--- DATASET EXTRACT ---
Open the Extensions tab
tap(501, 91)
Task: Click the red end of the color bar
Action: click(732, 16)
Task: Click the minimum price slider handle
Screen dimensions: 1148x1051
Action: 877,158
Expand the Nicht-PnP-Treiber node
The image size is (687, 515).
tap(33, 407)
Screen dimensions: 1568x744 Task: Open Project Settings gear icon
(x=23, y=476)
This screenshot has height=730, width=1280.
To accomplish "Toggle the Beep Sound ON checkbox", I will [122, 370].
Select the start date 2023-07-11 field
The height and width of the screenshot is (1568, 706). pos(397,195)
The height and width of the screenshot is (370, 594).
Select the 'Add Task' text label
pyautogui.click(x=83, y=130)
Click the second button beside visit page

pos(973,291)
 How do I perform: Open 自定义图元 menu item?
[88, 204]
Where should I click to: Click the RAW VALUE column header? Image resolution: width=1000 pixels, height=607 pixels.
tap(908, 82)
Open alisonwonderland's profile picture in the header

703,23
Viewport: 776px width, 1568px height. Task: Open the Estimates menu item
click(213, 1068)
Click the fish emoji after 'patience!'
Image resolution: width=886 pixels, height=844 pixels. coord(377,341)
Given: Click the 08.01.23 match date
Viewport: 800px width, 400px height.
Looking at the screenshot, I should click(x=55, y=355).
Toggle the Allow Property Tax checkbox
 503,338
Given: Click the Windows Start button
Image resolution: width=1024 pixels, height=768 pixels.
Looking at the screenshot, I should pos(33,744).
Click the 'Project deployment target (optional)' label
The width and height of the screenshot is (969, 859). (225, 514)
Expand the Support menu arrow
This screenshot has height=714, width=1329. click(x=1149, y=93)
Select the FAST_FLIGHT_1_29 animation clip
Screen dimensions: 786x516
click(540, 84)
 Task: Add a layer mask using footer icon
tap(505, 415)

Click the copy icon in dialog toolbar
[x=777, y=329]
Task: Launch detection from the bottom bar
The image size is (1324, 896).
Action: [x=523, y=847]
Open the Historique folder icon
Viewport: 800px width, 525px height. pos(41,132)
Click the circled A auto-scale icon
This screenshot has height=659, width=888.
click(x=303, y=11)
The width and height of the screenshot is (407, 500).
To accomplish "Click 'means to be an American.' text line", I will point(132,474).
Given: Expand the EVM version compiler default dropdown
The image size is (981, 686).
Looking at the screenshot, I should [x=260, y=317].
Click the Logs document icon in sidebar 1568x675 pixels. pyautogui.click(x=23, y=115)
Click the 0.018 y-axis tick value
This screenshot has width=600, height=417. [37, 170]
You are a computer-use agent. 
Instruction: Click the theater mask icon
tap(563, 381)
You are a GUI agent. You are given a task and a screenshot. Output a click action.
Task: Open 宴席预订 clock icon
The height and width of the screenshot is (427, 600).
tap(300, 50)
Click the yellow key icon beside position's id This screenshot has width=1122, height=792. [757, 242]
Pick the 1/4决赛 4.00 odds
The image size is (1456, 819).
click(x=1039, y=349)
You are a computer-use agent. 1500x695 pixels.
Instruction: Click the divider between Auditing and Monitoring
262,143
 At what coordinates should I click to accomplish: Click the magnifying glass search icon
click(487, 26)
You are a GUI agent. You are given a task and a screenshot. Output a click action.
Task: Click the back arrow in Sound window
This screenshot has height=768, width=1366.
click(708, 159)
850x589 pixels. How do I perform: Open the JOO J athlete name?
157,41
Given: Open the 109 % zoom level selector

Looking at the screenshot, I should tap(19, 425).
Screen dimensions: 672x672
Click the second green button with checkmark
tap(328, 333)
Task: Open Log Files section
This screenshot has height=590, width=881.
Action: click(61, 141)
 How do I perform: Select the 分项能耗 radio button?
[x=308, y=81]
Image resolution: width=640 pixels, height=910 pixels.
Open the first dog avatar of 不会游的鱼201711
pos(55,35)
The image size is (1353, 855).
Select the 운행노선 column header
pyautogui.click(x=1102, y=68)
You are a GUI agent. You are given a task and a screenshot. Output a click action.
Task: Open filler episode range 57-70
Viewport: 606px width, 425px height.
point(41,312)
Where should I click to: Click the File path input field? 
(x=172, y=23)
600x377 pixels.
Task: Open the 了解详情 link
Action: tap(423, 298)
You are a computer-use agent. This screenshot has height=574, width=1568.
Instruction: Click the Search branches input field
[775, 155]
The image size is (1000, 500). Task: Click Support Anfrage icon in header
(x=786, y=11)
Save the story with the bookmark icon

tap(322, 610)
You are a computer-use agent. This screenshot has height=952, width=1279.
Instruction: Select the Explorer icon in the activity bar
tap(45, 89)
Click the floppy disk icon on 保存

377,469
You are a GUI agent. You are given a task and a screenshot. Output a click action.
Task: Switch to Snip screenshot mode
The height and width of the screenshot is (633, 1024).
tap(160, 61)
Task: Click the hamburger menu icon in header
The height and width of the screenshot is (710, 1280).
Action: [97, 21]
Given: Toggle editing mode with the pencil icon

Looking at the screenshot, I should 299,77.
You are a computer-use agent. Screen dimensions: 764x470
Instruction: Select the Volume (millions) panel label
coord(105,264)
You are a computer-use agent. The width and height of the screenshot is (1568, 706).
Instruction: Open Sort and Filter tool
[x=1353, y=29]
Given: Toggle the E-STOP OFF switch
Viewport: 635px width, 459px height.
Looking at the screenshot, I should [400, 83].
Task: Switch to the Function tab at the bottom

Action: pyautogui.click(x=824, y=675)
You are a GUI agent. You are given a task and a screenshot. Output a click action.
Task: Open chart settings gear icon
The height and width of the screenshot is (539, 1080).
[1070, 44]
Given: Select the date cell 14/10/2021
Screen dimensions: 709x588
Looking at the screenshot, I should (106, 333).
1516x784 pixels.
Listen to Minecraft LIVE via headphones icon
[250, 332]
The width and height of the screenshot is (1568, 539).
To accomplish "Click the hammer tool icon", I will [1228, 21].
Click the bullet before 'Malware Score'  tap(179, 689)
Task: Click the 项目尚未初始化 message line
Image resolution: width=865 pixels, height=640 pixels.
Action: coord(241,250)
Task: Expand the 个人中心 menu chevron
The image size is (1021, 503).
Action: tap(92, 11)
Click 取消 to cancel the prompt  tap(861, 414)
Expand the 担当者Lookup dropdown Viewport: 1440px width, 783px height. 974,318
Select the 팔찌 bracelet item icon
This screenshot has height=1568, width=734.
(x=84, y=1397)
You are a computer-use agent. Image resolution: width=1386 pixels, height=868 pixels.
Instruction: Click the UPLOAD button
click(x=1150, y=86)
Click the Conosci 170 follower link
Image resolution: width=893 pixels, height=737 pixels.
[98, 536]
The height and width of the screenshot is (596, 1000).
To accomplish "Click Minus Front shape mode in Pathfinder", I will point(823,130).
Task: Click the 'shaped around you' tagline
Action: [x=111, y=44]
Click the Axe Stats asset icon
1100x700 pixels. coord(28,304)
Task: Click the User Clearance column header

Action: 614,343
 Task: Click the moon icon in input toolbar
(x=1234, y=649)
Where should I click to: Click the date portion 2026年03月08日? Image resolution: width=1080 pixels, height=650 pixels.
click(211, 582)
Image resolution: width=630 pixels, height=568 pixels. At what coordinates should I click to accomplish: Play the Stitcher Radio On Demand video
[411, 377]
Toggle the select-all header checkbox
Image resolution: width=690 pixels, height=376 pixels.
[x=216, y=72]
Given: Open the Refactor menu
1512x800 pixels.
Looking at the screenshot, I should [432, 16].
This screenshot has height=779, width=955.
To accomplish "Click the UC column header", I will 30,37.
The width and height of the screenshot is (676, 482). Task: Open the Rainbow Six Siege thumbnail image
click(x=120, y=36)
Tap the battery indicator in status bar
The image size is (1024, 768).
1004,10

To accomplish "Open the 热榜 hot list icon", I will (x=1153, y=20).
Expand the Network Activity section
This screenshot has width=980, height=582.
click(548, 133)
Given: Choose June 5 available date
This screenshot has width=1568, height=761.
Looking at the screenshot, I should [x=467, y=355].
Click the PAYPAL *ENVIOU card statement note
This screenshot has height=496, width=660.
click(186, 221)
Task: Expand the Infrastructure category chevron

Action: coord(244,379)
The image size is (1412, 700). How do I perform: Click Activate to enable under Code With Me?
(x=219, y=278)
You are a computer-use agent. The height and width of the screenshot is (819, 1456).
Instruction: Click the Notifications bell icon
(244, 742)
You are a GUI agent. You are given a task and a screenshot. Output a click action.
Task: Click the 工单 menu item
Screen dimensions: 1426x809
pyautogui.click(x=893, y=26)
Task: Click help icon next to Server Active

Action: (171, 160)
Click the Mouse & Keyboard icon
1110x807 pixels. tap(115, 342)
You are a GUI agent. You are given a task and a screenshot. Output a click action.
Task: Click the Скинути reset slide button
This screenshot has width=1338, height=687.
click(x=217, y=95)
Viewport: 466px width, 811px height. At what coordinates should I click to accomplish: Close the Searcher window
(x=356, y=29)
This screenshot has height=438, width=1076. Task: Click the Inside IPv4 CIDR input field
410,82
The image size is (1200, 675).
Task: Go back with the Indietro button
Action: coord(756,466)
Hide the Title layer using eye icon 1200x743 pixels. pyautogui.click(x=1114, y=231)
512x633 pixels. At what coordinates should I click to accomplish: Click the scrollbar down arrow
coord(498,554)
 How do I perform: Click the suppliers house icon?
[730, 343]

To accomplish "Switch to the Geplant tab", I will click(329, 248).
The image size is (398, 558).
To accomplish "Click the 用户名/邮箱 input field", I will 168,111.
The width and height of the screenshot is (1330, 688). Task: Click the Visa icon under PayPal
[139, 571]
---
EXERCISE INSTRUCTIONS
Using the entries, return every line where the word "computer" can be found.

THE COMPLETED TASK
You are a computer-use agent. 
You are a computer-use agent. 1500x695 pixels.
You are a computer-use agent. This screenshot has height=574, width=1568.
You are a computer-use agent. This screenshot has height=952, width=1279.
You are a computer-use agent. Screen dimensions: 764x470
You are a computer-use agent. The width and height of the screenshot is (1568, 706).
You are a computer-use agent. Image resolution: width=1386 pixels, height=868 pixels.
You are a computer-use agent. The height and width of the screenshot is (819, 1456).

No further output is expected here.